La réforme du collège prévoit la mise en place d’Enseignements pratiques interdisciplinaires. Beaucoup d’enseignants craignent pour leurs matières, est-ce le cas de l’AFEF ?
Bien sûr que non ! Pour nous les EPI sont au contraire un moyen d’essayer de mettre en place une vraie interdisciplinarité. Une de nos analyses des problèmes actuels est que chaque discipline est enfermée dans son système, alors que de nombreuses difficultés des élèves viennent des questions de langage. Si les programmes mettent la langue au centre, il faut bien comprendre qu’il ne s’agit pas que toutes les disciplines enseignent la langue.

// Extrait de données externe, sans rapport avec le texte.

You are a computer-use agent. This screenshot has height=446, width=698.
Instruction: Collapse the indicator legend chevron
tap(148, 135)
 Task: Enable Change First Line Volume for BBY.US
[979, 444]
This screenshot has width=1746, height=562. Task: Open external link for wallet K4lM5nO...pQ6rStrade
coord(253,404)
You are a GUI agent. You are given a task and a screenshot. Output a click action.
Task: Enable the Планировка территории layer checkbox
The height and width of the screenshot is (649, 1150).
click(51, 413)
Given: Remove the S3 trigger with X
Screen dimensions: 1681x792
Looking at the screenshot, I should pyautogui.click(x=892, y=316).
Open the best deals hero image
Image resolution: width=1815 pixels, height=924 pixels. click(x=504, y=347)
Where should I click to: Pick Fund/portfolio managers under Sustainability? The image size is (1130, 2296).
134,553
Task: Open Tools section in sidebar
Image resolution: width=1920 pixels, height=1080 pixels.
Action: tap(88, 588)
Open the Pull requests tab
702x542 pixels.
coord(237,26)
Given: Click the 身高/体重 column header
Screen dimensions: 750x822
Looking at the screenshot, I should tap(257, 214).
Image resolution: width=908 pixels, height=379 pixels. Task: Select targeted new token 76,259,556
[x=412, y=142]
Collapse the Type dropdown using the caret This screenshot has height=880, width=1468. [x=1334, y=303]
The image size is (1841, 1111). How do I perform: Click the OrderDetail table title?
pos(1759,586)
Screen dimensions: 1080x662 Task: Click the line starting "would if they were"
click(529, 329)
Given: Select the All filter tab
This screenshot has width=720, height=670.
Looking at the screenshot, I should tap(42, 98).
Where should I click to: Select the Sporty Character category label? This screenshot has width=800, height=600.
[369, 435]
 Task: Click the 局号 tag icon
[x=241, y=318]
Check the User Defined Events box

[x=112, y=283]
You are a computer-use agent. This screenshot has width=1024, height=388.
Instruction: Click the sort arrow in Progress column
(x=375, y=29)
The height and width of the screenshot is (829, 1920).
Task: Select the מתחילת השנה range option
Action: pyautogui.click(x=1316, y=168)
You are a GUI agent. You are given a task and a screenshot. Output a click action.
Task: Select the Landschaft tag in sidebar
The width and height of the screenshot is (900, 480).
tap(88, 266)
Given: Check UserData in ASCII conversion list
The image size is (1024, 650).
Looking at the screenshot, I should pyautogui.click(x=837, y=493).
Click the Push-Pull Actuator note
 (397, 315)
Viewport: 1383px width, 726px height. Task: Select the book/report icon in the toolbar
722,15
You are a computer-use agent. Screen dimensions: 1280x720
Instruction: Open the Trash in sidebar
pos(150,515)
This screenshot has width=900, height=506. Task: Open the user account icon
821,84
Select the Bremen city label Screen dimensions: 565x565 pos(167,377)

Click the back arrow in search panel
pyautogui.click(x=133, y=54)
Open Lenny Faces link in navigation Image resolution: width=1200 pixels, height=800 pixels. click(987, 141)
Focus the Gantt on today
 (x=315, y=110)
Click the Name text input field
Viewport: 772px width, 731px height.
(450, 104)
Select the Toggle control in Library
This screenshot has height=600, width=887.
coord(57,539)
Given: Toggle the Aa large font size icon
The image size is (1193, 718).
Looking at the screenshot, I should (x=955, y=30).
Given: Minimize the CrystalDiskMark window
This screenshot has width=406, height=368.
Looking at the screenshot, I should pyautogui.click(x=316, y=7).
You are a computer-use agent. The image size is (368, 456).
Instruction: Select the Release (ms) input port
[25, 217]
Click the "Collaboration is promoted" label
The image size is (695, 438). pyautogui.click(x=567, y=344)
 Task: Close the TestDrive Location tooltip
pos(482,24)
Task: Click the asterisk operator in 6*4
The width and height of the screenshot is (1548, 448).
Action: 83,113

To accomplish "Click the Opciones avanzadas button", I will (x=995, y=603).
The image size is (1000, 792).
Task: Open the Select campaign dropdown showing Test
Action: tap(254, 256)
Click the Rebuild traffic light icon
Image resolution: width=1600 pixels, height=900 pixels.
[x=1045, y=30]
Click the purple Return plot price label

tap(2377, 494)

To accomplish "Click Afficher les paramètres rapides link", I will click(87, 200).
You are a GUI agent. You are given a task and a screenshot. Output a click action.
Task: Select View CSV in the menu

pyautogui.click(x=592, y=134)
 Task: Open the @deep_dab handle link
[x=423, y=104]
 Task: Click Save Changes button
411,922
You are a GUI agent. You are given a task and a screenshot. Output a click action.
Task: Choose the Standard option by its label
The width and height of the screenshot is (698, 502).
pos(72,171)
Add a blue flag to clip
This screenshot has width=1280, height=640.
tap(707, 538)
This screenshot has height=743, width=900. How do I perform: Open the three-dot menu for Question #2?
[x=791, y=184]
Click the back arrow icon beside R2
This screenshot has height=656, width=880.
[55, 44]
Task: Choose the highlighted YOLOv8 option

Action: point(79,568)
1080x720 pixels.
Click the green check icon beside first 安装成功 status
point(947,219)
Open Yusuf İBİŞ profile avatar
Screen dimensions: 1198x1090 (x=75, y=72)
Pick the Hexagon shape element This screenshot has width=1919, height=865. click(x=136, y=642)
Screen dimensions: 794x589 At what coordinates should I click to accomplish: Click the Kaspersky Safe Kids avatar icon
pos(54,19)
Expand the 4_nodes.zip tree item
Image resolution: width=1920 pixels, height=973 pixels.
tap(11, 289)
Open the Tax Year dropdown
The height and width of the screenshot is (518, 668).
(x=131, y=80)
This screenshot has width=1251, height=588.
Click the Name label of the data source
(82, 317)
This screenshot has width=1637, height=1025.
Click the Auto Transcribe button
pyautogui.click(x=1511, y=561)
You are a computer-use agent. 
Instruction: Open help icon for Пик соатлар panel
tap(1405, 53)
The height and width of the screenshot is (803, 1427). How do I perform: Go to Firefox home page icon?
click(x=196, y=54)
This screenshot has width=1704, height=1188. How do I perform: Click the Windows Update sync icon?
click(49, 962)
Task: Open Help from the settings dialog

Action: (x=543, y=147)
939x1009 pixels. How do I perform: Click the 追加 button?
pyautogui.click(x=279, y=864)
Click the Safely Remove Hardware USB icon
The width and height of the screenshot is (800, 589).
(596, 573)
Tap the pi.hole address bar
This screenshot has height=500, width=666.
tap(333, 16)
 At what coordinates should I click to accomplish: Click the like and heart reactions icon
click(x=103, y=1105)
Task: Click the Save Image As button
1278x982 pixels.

Mais dans toutes les matières nous avons l’utilisation du langage. Or prouver n’a pas le même sens en maths qu’en histoire ou en français. Donc pour porter l’attention sur ces différences et ces complémentarités, les EPI sont une excellente opportunité, à condition d’en faire un outil pour travailler ces différents langages, qui permettront aux élèves de vraiment comprendre ce qu’ils font au collège et de créer une cohérence dans tout ce qu’ils apprennent.
Un sondage BVA indique que 77% des Français aiment la lecture. Or certaines études (comme la PIRLS 2011) montrent que les élèves français sont à la traîne dans ce domaine. Selon vous, quels sont les outils qui peuvent redonner le goût de la lecture aux élèves ?
Il y a une différence entre ce que les Français entendent par lecture et ce qu’étudie PIRLS. PIRLS étudie la manière dont se déroulent les premiers apprentissages, mais quand les Français disent qu’ils aiment la lecture, c’est qu’ils aiment lire des livres et des revues. A l’école il n’y a pas de solution miracle, si ce n’est de faire de chaque élève non pas un élève qui reçoit un enseignement mais un élève qui devient un sujet pour lequel on va susciter un véritable intérêt. Il devient ainsi partie prenante de ce qu’il apprend, c’est le seul moyen de développer la lecture. Ce n’est pas ce qu’il se passe au lycée, où l’apprentissage obligé pour le bac de français joue globalement contre la lecture pour la plus grande majorité des élèves.
Seul problème : l’AFEF ne représente qu’elle-même… Et certainement pas « les enseignants de français ».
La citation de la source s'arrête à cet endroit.